Infection is being spread from large hospitals to community facilities, Scottish scientists discover

Scientists at the University of Edinburgh have discovered a link between MRSA prevalence in large city hospitals and the spread of infection to smaller community medical facilities

Large city hospitals are believed to be the main breeding ground for the life-threatening superbug, MRSA, new research has shown.

A study by scientists at the University of Edinburgh identified that, in the main, MRSA infections started in larger general hospitals, before being spread around smaller hospitals and community facilities as patients were discharged or transferred.

For example, researchers traced the bug from a large city hospital in London to smaller units across the South East. Similarly, the infection shifted from Glasgow in the west of Scotland to the East of the country.

Lead researcher, Dr Ross Fitzgerald of The Roslin Institute at the university, said: “The high levels of patient traffic in large hospitals means they act as a hub between patients, who may then be transferred or treated in regional hospitals.”

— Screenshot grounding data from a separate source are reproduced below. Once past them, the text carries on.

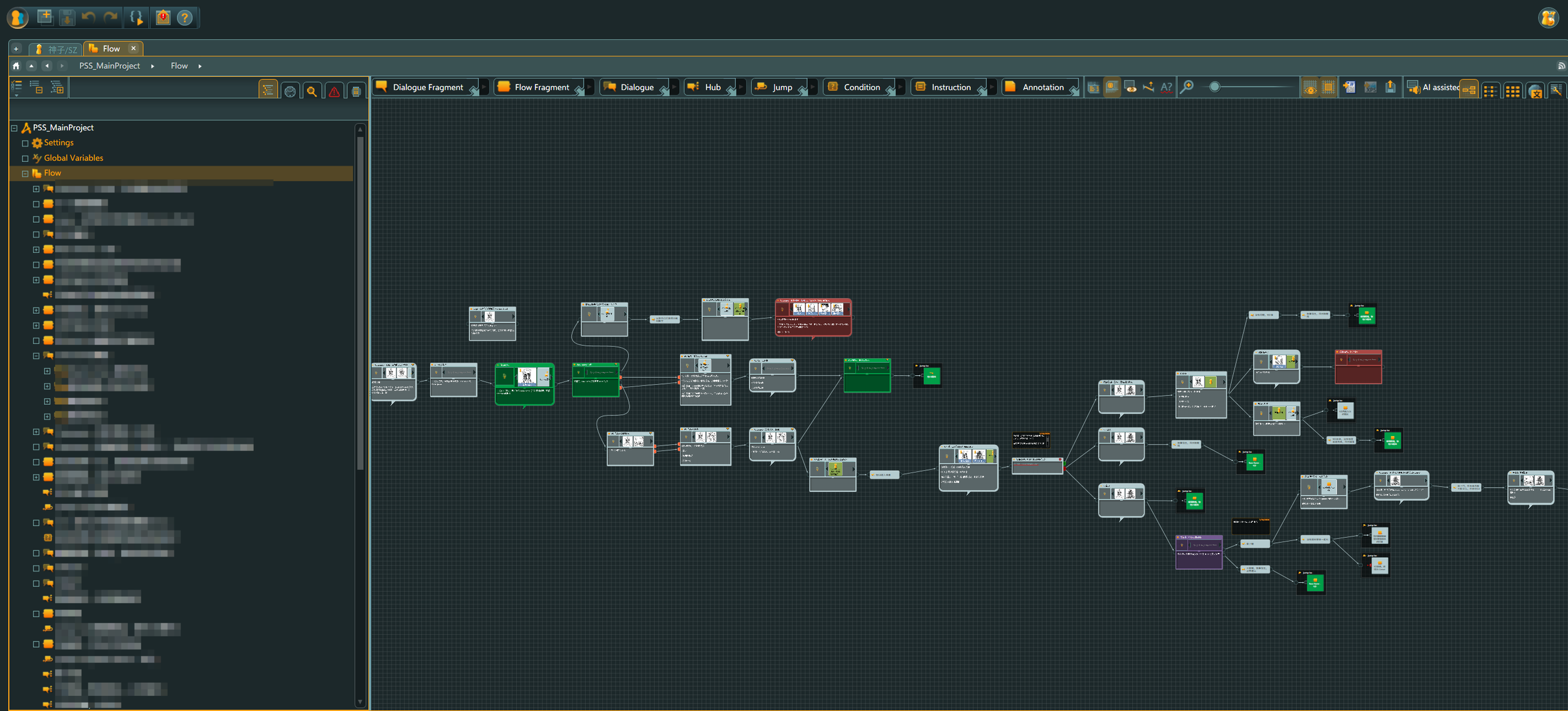Toggle the snap to grid button
Image resolution: width=1568 pixels, height=711 pixels.
[1328, 88]
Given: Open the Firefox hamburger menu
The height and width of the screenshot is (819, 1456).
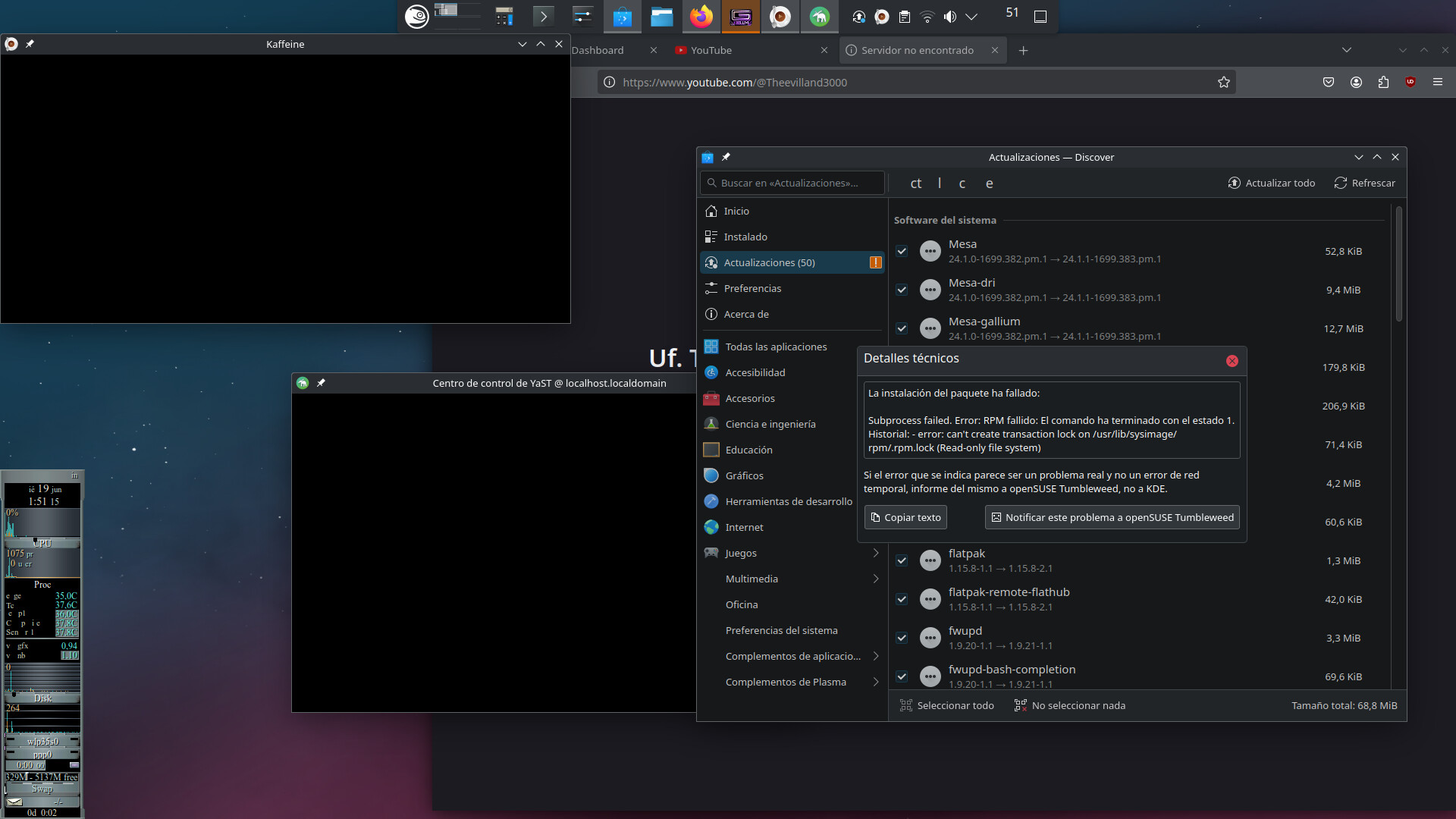Looking at the screenshot, I should pos(1439,82).
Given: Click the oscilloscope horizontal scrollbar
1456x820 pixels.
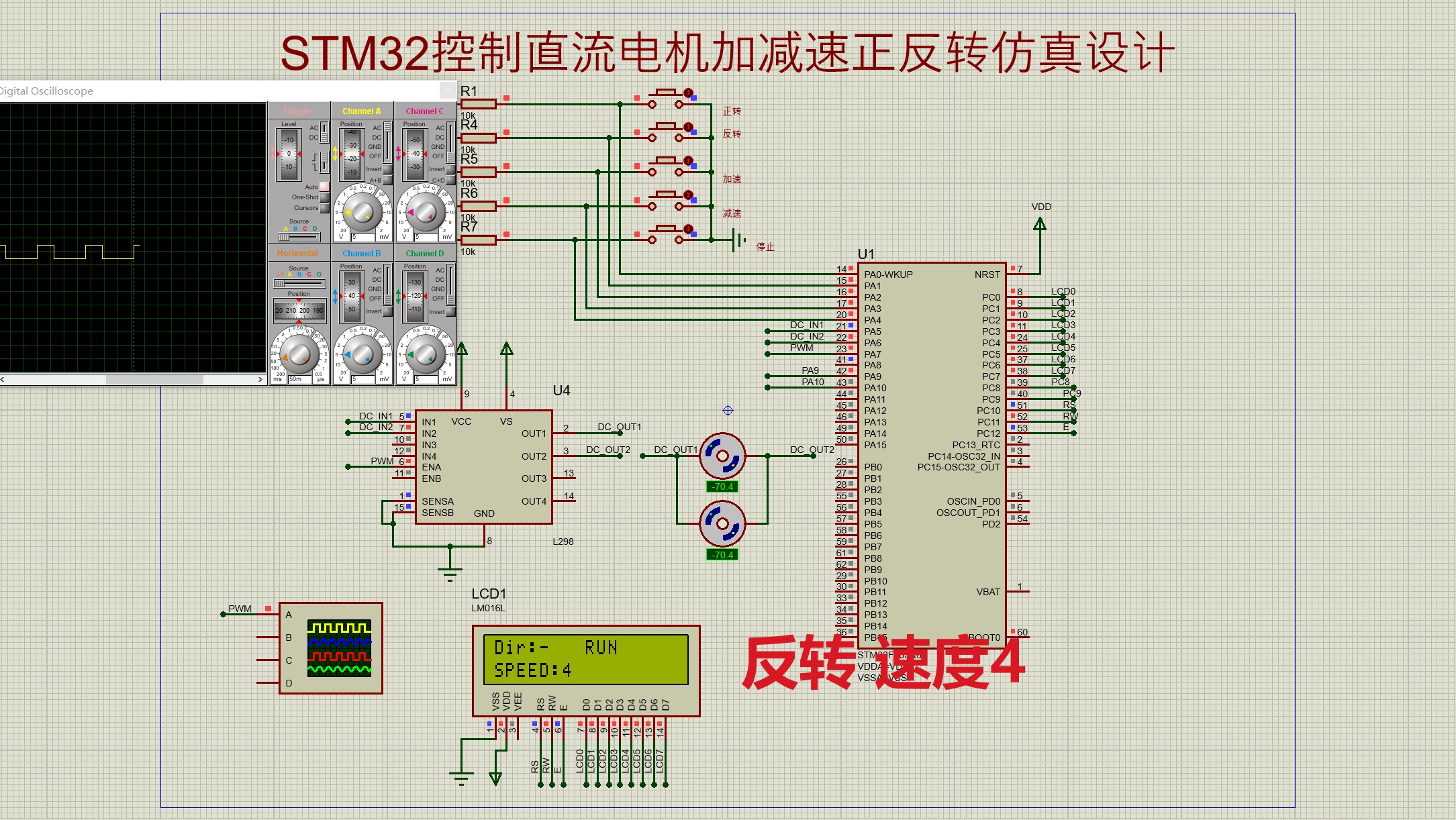Looking at the screenshot, I should pos(154,380).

The scientists looked at the genetic make-up of more than 80 variants of a major clone of MRSA found in hospitals. Known as EMRSA-16, this clone is the most common type of MRSA identified in the UK and only occurs in hospital settings. The investigators estimated it had been around on UK wards for some 35 years, and they identified mutations and genetic elements that may have allowed it to spread within hospitals.

The high levels of patient traffic in large hospitals means they act as a hub between patients, who may then be transferred or treated in regional hospitals

They made the discovery about its transference into the community by tracking movements using this genetic code as a tag.

This knowledge may now enable the development of new ways to prevent the spread of MRSA, and a number of other potentially-deadly healthcare associated infections. For example, patients could be screened and treated for MRSA before transferring from one hospital to another. This is currently not universal policy, although most patients are swabbed before being admitted to hospital for a planned medical or surgical procedure.

Dr Fitzgerald said: “This is the first time we have had genetic evidence for the spread of MRSA, and if we can identify the transmission routes, we can take steps to prevent spread."

Health Protection Agency clinical scientist and co-author of the paper, Dr Angela Kearns, added: “This type of information is important to help us develop policies to improve public health.”

This is the first time we have had genetic evidence for the spread of MRSA, and if we can identify the transmission routes, we can take steps to prevent spread

MRSA first began to appear in UK hospitals around 50 years ago following the widespread introduction of antibiotics, to which the bacteria is becoming increasingly resistant.

The paper, published in the journal, PNAS , also found evidence that the MRSA strain studied evolved from antibiotic-sensitive bacteria that existed more than 100 years ago.

The researchers are now calling for a more indepth study looking at whether the pattern of spread identified in Glasgow and London is reflected in other areas around the country.

Fellow researcher, Paul McAdam, said: “Our findings suggest that the referral of patients to different hospitals is a major cause of MRSA transmission around the country. This knowledge could help in finding ways to prevent the spread of infections.”

The research was funded by the Chief Scientist Office, Scottish Government Health and Social Care Directorates, the Medical Research Council, and the Biotechnology and Biological Sciences Research. It involved collaboration between The Roslin Institute, the Wellcome Trust Sanger Institute and the University of Bath in the UK, and the Broad Institute and the University of Mississippi Medical Centre in the United States.